══ Selected passage ══

But, remember this co-occurrence matrix is not the word vector representation that is generally used. Instead, this Co-occurrence matrix is decomposed using techniques like PCA, SVD etc. into factors and combination of these factors forms the word vector representation.

Let me illustrate this more clearly. For example, you perform PCA on the above matrix of size VXV. You will obtain V principal components. You can choose k components out of these V components. So, the new matrix will be of the form V X k.

And, a single word, instead of being represented in V dimensions will be represented in k dimensions while still capturing almost the same semantic meaning. k is generally of the order of hundreds.

So, what PCA does at the back is decompose Co-Occurrence matrix into three matrices, U,S and V where U and V are both orthogonal matrices. What is of importance is that dot product of U and S gives the word vector representation and V gives the word context representation.

Advantages of Co-occurrence Matrix

  1. It preserves the semantic relationship between words. i.e man and woman tend to be closer than man and apple.
  2. It uses SVD at its core, which produces more accurate word vector representations than existing methods.
  3. It uses factorization which is a well-defined problem and can be efficiently solved.
  4. It has to be computed once and can be used anytime once computed. In this sense, it is faster in comparison to others.

Disadvantages of Co-Occurrence Matrix

  1. It requires huge memory to store the co-occurrence matrix.
    But, this problem can be circumvented by factorizing the matrix out of the system for example in Hadoop clusters etc. and can be saved.

Prediction-based Embedding

Pre-requisite: This section assumes that you have a working knowledge of how a neural network works and the mechanisms by which weights in an NN are updated. If you are new to Neural Network, I would suggest you go through this awesome article by Sunil to gain a very good understanding of how NN works.

So far, we have seen deterministic methods to determine word vectors. But these methods proved to be limited in their word representations until Mitolov etc. el introduced word2vec to the NLP community. These methods were prediction based in the sense that they provided probabilities to the words and proved to be state of the art for tasks like word analogies and word similarities. They were also able to achieve tasks like King -man +woman = Queen, which was considered a result almost magical. So let us look at the word2vec model used as of today to generate word vectors.

Word2vec is not a single algorithm but a combination of two techniques – CBOW(Continuous bag of words) and Skip-gram model. Both of these are shallow neural networks which map word(s) to the target variable which is also a word(s). Both of these techniques learn weights which act as word vector representations. Let us discuss both these methods separately and gain intuition into their working.

CBOW (Continuous Bag of words)

The way CBOW work is that it tends to predict the probability of a word given a context. A context may be a single word or a group of words. But for simplicity, I will take a single context word and try to predict a single target word.

Suppose, we have a corpus C = “Hey, this is sample corpus using only one context word.” and we have defined a context window of 1. This corpus may be converted into a training set for a CBOW model as follow. The input is shown below. The matrix on the right in the below image contains the one-hot encoded from of the input on the left.

The target for a single datapoint say Datapoint 4 is shown as below

Heythisissamplecorpususingonlyonecontextword
0001000000

This matrix shown in the above image is sent into a shallow neural network with three layers: an input layer, a hidden layer and an output layer. The output layer is a softmax layer which is used to sum the probabilities obtained in the output layer to 1. Now let us see how the forward propagation will work to calculate the hidden layer activation.

═══
══ Collected material ══

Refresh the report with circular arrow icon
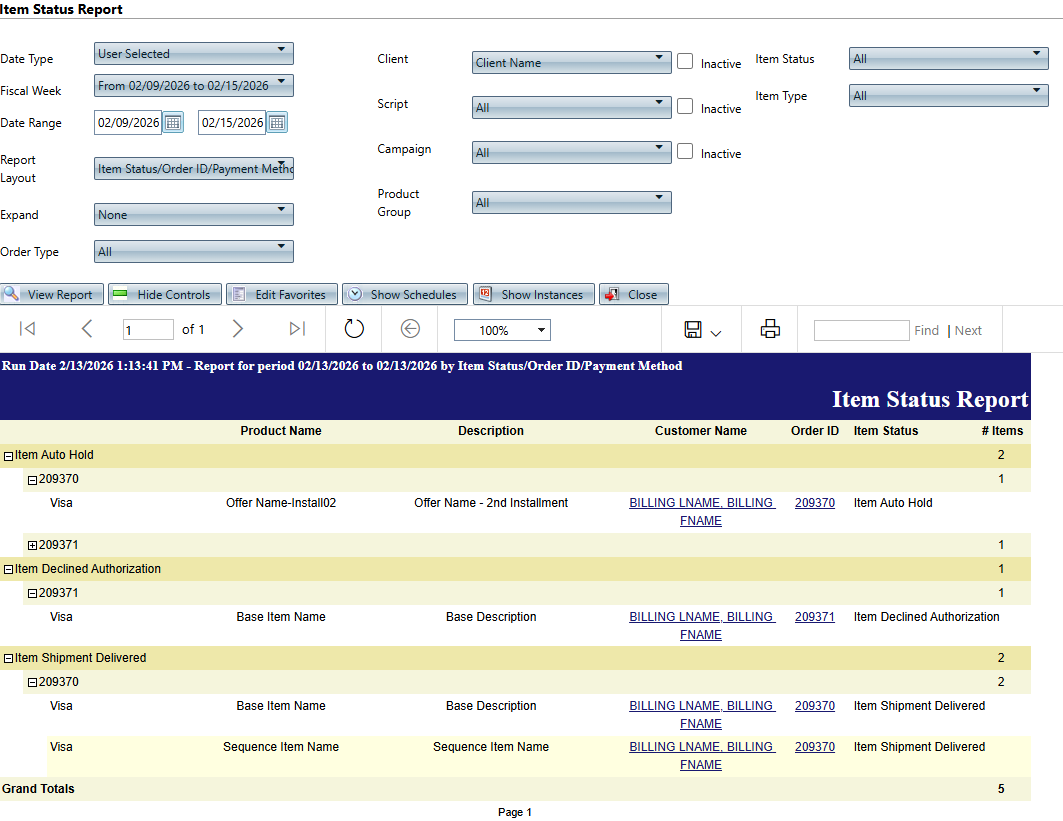Image resolution: width=1063 pixels, height=821 pixels. coord(354,329)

═══

*Request A*.
Answer these questions from the word-embedding passage, one per line:
(i) What is k generally of the order of?
(ii) Which two techniques together make up word2vec?
(iii) What three layers does the shallow neural network have?
*Request B*. Finish out the next part of the passage on word embeddings, picking up right after its last sentence.

*Task output A*.
(i) Hundreds.
(ii) CBOW (Continuous bag of words) and the Skip-gram model.
(iii) An input layer, a hidden layer and an output layer.

*Task output B*.
Let us first see a diagrammatic representation of the CBOW model.

CBOW Model, Word Embeddings

The matrix representation of the above image for a single data point is below.

The flow is as follows:

  1. The input layer and the target, both are one- hot encoded of size [1 X V]. Here V=10 in the above example.
  2. There are two sets of weights. one is between the input and the hidden layer and second between hidden and output layer.
    Input-Hidden layer matrix size =[V X N] , hidden-Output layer matrix  size =[N X V] : Where N is the number of dimensions we choose to represent our word in. It is arbitary and a hyper-parameter for a Neural Network. Also, N is the number of neurons in the hidden layer. Here, N=4.
  3. There is a no activation function between any layers.( More specifically, I am referring to linear activation)
  4. The input is multiplied by the input-hidden weights and called hidden activation. It is simply the corresponding row in the input-hidden matrix copied.
  5. The hidden input gets multiplied by hidden- output weights and output is calculated.
  6. Error between output and target is calculated and propagated back to re-adjust the weights.
  7. The weight  between the hidden layer and the output layer is taken as the word vector representation of the word.

We saw the above steps for a single context word. Now, what about if we have multiple context words? The image below describes the architecture for multiple context words.

Below is a matrix representation of the above architecture for an easy understanding.

The image above takes 3 context words and predicts the probability of a target word. The input can be assumed as taking three one-hot encoded vectors in the input layer as shown above in red, blue and green.

So, the input layer will have 3 [1 X V] Vectors in the input as shown above and 1 [1 X V] in the output layer. Rest of the architecture is same as for a 1-context CBOW.

The steps remain the same, only the calculation of hidden activation changes. Instead of just copying the corresponding rows of the input-hidden weight matrix to the hidden layer, an average is taken over all the corresponding rows of the matrix. We can understand this with the above figure. The average vector calculated becomes the hidden activation. So, if we have three context words for a single target word, we will have three initial hidden activations which are then averaged element-wise to obtain the final activation.

In both a single context word and multiple context word, I have shown the images till the calculation of the hidden activations since this is the part where CBOW differs from a simple MLP network. The steps after the calculation of hidden layer are same as that of the MLP as mentioned in this article – Understanding and Coding Neural Networks from scratch.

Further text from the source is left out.